■ **Exercise goal**
Write out the entries below in full, exactly as given.

*** Opening Recorded data ***

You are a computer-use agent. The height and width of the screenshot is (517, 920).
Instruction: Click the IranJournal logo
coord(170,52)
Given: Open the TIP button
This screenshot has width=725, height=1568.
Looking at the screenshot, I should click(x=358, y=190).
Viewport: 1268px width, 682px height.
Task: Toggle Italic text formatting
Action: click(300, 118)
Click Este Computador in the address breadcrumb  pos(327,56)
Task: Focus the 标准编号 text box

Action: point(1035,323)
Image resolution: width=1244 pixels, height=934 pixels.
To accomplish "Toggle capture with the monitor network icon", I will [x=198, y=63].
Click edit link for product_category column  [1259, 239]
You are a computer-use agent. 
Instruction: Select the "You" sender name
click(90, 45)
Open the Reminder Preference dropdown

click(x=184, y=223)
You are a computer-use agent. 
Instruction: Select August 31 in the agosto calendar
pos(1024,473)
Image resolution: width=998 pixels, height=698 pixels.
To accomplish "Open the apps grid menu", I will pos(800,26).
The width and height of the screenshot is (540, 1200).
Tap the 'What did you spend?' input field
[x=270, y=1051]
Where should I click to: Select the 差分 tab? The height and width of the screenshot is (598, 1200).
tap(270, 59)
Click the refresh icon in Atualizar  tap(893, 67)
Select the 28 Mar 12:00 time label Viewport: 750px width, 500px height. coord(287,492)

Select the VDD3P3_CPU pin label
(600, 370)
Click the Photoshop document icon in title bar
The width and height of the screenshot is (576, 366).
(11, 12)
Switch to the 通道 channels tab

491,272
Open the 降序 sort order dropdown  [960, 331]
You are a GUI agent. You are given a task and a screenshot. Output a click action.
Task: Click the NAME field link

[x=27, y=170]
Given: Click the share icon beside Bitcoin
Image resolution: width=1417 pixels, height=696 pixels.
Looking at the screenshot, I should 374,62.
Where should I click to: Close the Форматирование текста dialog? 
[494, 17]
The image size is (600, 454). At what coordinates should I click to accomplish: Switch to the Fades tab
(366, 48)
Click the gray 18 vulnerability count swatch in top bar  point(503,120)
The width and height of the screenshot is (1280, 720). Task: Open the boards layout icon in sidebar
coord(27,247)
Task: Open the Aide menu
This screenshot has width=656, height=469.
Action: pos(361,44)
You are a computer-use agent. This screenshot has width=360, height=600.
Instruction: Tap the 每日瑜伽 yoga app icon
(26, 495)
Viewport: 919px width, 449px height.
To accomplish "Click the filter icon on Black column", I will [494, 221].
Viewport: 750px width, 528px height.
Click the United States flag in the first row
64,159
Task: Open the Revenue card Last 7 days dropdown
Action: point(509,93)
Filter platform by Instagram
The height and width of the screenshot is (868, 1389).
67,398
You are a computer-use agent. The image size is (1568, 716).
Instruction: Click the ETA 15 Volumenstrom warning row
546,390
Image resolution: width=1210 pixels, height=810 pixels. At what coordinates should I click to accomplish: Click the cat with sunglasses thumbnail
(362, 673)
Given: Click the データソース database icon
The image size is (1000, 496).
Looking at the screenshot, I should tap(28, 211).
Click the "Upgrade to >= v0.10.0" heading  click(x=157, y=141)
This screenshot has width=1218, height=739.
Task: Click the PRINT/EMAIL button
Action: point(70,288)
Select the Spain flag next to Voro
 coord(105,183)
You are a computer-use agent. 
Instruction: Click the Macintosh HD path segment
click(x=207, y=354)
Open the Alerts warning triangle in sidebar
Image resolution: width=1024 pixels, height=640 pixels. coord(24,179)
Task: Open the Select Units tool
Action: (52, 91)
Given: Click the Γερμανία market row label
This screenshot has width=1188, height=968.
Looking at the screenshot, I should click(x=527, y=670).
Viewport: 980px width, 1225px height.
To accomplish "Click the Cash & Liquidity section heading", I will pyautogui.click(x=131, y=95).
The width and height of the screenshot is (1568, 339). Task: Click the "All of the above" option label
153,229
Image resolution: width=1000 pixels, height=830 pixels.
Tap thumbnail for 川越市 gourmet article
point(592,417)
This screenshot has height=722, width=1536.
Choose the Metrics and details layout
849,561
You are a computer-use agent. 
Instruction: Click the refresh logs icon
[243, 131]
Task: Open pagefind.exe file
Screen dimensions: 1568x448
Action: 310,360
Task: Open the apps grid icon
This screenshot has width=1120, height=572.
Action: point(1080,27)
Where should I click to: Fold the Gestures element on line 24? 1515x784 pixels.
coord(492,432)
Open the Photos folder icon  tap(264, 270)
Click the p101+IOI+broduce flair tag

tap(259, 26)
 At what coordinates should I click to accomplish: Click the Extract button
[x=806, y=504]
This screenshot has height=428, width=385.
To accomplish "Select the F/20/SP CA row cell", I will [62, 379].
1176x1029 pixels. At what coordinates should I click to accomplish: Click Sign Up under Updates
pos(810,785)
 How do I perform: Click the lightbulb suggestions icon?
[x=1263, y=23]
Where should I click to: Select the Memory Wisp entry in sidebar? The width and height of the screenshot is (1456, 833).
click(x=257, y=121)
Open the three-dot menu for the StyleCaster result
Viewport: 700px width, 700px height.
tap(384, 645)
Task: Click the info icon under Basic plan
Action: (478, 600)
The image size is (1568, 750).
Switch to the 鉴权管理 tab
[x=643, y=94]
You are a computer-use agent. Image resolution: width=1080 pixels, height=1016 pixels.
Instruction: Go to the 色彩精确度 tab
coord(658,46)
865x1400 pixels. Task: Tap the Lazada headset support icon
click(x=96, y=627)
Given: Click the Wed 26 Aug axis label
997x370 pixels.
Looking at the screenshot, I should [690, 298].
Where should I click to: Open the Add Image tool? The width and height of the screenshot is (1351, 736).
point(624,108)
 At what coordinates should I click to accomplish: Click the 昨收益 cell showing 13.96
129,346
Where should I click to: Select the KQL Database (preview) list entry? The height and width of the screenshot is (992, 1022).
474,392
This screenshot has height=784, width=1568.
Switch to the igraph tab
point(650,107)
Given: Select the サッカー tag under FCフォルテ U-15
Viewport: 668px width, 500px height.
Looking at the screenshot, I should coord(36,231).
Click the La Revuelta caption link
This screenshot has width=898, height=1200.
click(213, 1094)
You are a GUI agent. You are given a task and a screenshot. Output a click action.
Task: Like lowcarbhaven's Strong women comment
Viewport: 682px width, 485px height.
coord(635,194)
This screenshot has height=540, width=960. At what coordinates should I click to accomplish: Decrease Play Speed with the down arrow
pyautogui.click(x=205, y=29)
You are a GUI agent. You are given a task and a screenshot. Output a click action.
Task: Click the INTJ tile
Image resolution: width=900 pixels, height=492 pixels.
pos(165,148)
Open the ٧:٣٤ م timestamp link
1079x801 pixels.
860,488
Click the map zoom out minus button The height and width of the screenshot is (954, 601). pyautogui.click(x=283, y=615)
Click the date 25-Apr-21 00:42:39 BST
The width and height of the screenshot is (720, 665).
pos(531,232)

*** Closing Recorded data ***

■ **Solution for this problem**
You are a computer-use agent. The height and width of the screenshot is (517, 920).
Instruction: Click the IranJournal logo
coord(170,52)
Given: Open the TIP button
This screenshot has width=725, height=1568.
Looking at the screenshot, I should click(x=358, y=190).
Viewport: 1268px width, 682px height.
Task: Toggle Italic text formatting
Action: click(300, 118)
Click Este Computador in the address breadcrumb  pos(327,56)
Task: Focus the 标准编号 text box

Action: point(1035,323)
Image resolution: width=1244 pixels, height=934 pixels.
To accomplish "Toggle capture with the monitor network icon", I will [x=198, y=63].
Click edit link for product_category column  [1259, 239]
You are a computer-use agent. 
Instruction: Select the "You" sender name
click(90, 45)
Open the Reminder Preference dropdown

click(x=184, y=223)
You are a computer-use agent. 
Instruction: Select August 31 in the agosto calendar
pos(1024,473)
Image resolution: width=998 pixels, height=698 pixels.
To accomplish "Open the apps grid menu", I will pos(800,26).
The width and height of the screenshot is (540, 1200).
Tap the 'What did you spend?' input field
[x=270, y=1051]
Where should I click to: Select the 差分 tab? The height and width of the screenshot is (598, 1200).
tap(270, 59)
Click the refresh icon in Atualizar  tap(893, 67)
Select the 28 Mar 12:00 time label Viewport: 750px width, 500px height. coord(287,492)

Select the VDD3P3_CPU pin label
(600, 370)
Click the Photoshop document icon in title bar
The width and height of the screenshot is (576, 366).
(11, 12)
Switch to the 通道 channels tab

491,272
Open the 降序 sort order dropdown  [960, 331]
You are a GUI agent. You are given a task and a screenshot. Output a click action.
Task: Click the NAME field link

[x=27, y=170]
Given: Click the share icon beside Bitcoin
Image resolution: width=1417 pixels, height=696 pixels.
Looking at the screenshot, I should 374,62.
Where should I click to: Close the Форматирование текста dialog? 
[494, 17]
The image size is (600, 454). At what coordinates should I click to accomplish: Switch to the Fades tab
(366, 48)
Click the gray 18 vulnerability count swatch in top bar  point(503,120)
The width and height of the screenshot is (1280, 720). Task: Open the boards layout icon in sidebar
coord(27,247)
Task: Open the Aide menu
This screenshot has width=656, height=469.
Action: pos(361,44)
You are a computer-use agent. This screenshot has width=360, height=600.
Instruction: Tap the 每日瑜伽 yoga app icon
(26, 495)
Viewport: 919px width, 449px height.
To accomplish "Click the filter icon on Black column", I will [494, 221].
Viewport: 750px width, 528px height.
Click the United States flag in the first row
64,159
Task: Open the Revenue card Last 7 days dropdown
Action: point(509,93)
Filter platform by Instagram
The height and width of the screenshot is (868, 1389).
67,398
You are a computer-use agent. The image size is (1568, 716).
Instruction: Click the ETA 15 Volumenstrom warning row
546,390
Image resolution: width=1210 pixels, height=810 pixels. At what coordinates should I click to accomplish: Click the cat with sunglasses thumbnail
(362, 673)
Given: Click the データソース database icon
The image size is (1000, 496).
Looking at the screenshot, I should tap(28, 211).
Click the "Upgrade to >= v0.10.0" heading  click(x=157, y=141)
This screenshot has width=1218, height=739.
Task: Click the PRINT/EMAIL button
Action: point(70,288)
Select the Spain flag next to Voro
 coord(105,183)
You are a computer-use agent. 
Instruction: Click the Macintosh HD path segment
click(x=207, y=354)
Open the Alerts warning triangle in sidebar
Image resolution: width=1024 pixels, height=640 pixels. coord(24,179)
Task: Open the Select Units tool
Action: (52, 91)
Given: Click the Γερμανία market row label
This screenshot has width=1188, height=968.
Looking at the screenshot, I should click(x=527, y=670).
Viewport: 980px width, 1225px height.
To accomplish "Click the Cash & Liquidity section heading", I will pyautogui.click(x=131, y=95).
The width and height of the screenshot is (1568, 339). Task: Click the "All of the above" option label
153,229
Image resolution: width=1000 pixels, height=830 pixels.
Tap thumbnail for 川越市 gourmet article
point(592,417)
This screenshot has height=722, width=1536.
Choose the Metrics and details layout
849,561
You are a computer-use agent. 
Instruction: Click the refresh logs icon
[243, 131]
Task: Open pagefind.exe file
Screen dimensions: 1568x448
Action: 310,360
Task: Open the apps grid icon
This screenshot has width=1120, height=572.
Action: point(1080,27)
Where should I click to: Fold the Gestures element on line 24? 1515x784 pixels.
coord(492,432)
Open the Photos folder icon  tap(264, 270)
Click the p101+IOI+broduce flair tag

tap(259, 26)
 At what coordinates should I click to accomplish: Click the Extract button
[x=806, y=504]
This screenshot has height=428, width=385.
To accomplish "Select the F/20/SP CA row cell", I will [62, 379].
1176x1029 pixels. At what coordinates should I click to accomplish: Click Sign Up under Updates
pos(810,785)
 How do I perform: Click the lightbulb suggestions icon?
[x=1263, y=23]
Where should I click to: Select the Memory Wisp entry in sidebar? The width and height of the screenshot is (1456, 833).
click(x=257, y=121)
Open the three-dot menu for the StyleCaster result
Viewport: 700px width, 700px height.
tap(384, 645)
Task: Click the info icon under Basic plan
Action: (478, 600)
The image size is (1568, 750).
Switch to the 鉴权管理 tab
[x=643, y=94]
You are a computer-use agent. Image resolution: width=1080 pixels, height=1016 pixels.
Instruction: Go to the 色彩精确度 tab
coord(658,46)
865x1400 pixels. Task: Tap the Lazada headset support icon
click(x=96, y=627)
Given: Click the Wed 26 Aug axis label
997x370 pixels.
Looking at the screenshot, I should [690, 298].
Where should I click to: Open the Add Image tool? The width and height of the screenshot is (1351, 736).
point(624,108)
 At what coordinates should I click to accomplish: Click the 昨收益 cell showing 13.96
129,346
Where should I click to: Select the KQL Database (preview) list entry? The height and width of the screenshot is (992, 1022).
474,392
This screenshot has height=784, width=1568.
Switch to the igraph tab
point(650,107)
Given: Select the サッカー tag under FCフォルテ U-15
Viewport: 668px width, 500px height.
Looking at the screenshot, I should coord(36,231).
Click the La Revuelta caption link
This screenshot has width=898, height=1200.
click(213, 1094)
You are a GUI agent. You are given a task and a screenshot. Output a click action.
Task: Like lowcarbhaven's Strong women comment
Viewport: 682px width, 485px height.
coord(635,194)
This screenshot has height=540, width=960. At what coordinates should I click to accomplish: Decrease Play Speed with the down arrow
pyautogui.click(x=205, y=29)
You are a GUI agent. You are given a task and a screenshot. Output a click action.
Task: Click the INTJ tile
Image resolution: width=900 pixels, height=492 pixels.
pos(165,148)
Open the ٧:٣٤ م timestamp link
1079x801 pixels.
860,488
Click the map zoom out minus button The height and width of the screenshot is (954, 601). pyautogui.click(x=283, y=615)
Click the date 25-Apr-21 00:42:39 BST
The width and height of the screenshot is (720, 665).
pos(531,232)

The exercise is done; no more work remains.